Hochwertiges Überwältigungskino

Dieses Potenzial hat das 192-minütige Epos allemal, das dem Pu­blikum erneut hochwertiges Überwältigungskino bietet. Pandora ist und bleibt ein Himmelskörper, auf dem man aus dem Staunen nicht herauskommt. „The Way of Water“ beginnt dort, wo der Vorgängerfilm aufgehört hat: in den fantastischen Wäldern, in denen der Clan der Omatikaya lebt.

„Glück ist einfach“, sagt Sully (Sam Worthington) zu Beginn aus dem Off, der sich als Avatar vollkommen in das Leben des Stammes eingegliedert und mit Neytiri (Zoe Saldaña) eine Familie mit vier Kindern gegründet hat. Aber natürlich ist das glückliche Leben im Einklang mit der Natur schon bald wieder bedroht. Die „Himmelsmenschen“ von der Erde kehren mit ihren martialischen Waffen und Bulldozern zurück. Und diesmal wollen sie ganz Pandora kolonisieren, weil ihr eigener Planet bald unbewohnbar sein wird. Die letzte Generation der Erdlinge erobert sich mit imperialistischer Gewalt neue Lebensräume.

Söldnertruppe auf Rachefeldzug

Mit von der Partie ist auch der als Avatar wiederauferstandene Colonel Quaritch (Stephen Lang), der sich mit seiner Söldnertruppe an dem Verräter Sully rächen will. Schon bald ist die Familie gezwungen, die geliebten Heimatwälder zu verlassen. Die Flüchtlinge finden Asyl beim Clan der Metkayina, die mitten im Ozean auf einer weitläufigen Insel- und Riff-Landschaft heimisch sind. Hier holt James Cameron zu einem weiteren, atemberaubenden „Worldbuilding“ aus. Die bunte Korallenlandschaft beherbergt eine äußerst diverse, fantastische Fauna und Flora, durch die deren Bewohner auf beflügelten Amphibien tauchen und hinwegfliegen. Es ist ein großer Auftritt für die sorgfältig orchestrierte 3D-Technik, die ganze Fischschwärme in den Kinosaal ausbrechen lässt.

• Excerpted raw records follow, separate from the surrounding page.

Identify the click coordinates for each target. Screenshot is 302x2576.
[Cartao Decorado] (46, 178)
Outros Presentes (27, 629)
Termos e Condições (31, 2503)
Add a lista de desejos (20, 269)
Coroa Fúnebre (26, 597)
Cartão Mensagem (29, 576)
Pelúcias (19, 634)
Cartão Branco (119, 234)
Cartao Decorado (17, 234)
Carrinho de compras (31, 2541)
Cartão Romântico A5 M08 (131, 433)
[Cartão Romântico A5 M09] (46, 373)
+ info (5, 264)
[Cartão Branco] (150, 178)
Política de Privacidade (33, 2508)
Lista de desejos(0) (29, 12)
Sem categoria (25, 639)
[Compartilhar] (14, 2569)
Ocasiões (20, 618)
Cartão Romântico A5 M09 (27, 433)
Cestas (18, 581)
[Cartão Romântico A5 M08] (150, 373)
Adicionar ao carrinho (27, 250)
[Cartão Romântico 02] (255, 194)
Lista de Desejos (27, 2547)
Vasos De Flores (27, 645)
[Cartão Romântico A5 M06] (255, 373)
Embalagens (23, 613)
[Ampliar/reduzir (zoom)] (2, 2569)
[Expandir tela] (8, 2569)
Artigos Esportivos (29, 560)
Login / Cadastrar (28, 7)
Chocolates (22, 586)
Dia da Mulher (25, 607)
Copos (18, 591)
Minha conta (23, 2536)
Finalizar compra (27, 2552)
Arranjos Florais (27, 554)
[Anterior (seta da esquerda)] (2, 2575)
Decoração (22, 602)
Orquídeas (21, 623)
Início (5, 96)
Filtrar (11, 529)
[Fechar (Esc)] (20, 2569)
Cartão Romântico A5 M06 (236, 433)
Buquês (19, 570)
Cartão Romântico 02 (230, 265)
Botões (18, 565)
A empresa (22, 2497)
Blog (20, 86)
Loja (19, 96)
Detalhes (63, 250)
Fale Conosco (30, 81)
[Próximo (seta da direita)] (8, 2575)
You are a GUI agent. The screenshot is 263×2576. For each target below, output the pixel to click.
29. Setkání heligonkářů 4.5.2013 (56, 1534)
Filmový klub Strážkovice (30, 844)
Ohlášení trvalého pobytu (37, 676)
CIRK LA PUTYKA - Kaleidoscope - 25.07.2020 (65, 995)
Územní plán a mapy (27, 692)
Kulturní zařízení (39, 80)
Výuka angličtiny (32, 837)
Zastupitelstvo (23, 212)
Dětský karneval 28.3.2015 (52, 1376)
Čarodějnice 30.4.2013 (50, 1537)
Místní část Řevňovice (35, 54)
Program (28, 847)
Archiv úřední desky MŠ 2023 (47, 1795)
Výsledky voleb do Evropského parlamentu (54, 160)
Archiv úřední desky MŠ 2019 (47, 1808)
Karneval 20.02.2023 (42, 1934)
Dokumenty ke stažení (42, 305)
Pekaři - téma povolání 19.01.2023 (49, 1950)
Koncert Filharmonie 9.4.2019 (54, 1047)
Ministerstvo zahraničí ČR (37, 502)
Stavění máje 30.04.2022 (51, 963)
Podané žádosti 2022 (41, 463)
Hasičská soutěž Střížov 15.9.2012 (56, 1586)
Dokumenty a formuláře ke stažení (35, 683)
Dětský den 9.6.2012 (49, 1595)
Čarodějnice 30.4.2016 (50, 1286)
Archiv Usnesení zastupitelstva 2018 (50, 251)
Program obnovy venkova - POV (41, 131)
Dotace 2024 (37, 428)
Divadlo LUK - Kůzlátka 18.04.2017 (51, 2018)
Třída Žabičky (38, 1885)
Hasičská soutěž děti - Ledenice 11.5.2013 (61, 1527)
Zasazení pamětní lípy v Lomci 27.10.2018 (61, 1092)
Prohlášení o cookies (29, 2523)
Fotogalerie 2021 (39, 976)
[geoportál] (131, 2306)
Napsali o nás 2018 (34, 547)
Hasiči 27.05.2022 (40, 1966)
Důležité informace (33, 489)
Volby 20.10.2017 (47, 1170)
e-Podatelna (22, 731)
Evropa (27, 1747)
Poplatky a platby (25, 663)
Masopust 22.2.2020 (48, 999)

Was für das Publikum ein cineastisch-touristisches Vergnügen ist, wird für die Familie zum schwierigen Integrationsprozess. Ihre Fähigkeiten als Waldbewohner sind in diesem Biotop wertlos. Ihre Arme haben keine Schwimmhäute und anders als die Einheimischen können die Geflüchteten beim Tauchen nur wenige Minuten die Luft anhalten.

Ein metaphorischer Raum für die Zukunft des Planeten

Ausführlich widmet sich der Film vor allem aus der Sicht der Kinder dieser schwierigen Adaption an eine vollkommen fremde Umgebung und verhandelt damit ganz irdische Probleme im fantastischen Raum. Denn auch wenn in diesem „Avatar“ ausnahmslos Charaktere in Na‘vi-Gestalt die Hauptrollen spielen und Stars wie Zoe Saldaña, Sigourney Weaver und Kate Winslet im Performance-Capture-Verfahren nur noch als gerenderte Versionen ihrer selbst vage zu erkennen sind, ist die Welt von „The Way of Water“ ein ausschweifender (und wenig subtiler) metaphorischer Raum für die Vergangenheit, Gegenwart und Zukunft unseres Planeten.

Reflektierte der erste Teil maßgeblich die brutale Kolonialisierung des amerikanischen und afrikanischen Kontinents, öffnet „The Way of Water“ noch stärker den Blick auf die umfangreiche Zerstörung der Natur durch den Menschen. Das sinnliche Seherlebnis in den Unterwasserlandschaften Pandoras ist auch ein hoch potenzierter Blick auf eine Artenvielfalt, die auf der Erde gerade rasant verloren geht. Wenn die „Himmelsmenschen“ mit ihren Hightech-Booten wegen ein paar Liter millionenteuren Lebensserums Jagd auf Wale machen, ist das nicht nur eine Neuauflage von „Moby Dick“, sondern auch eine bildgewaltige Metapher für unseren Umgang mit dem Planeten.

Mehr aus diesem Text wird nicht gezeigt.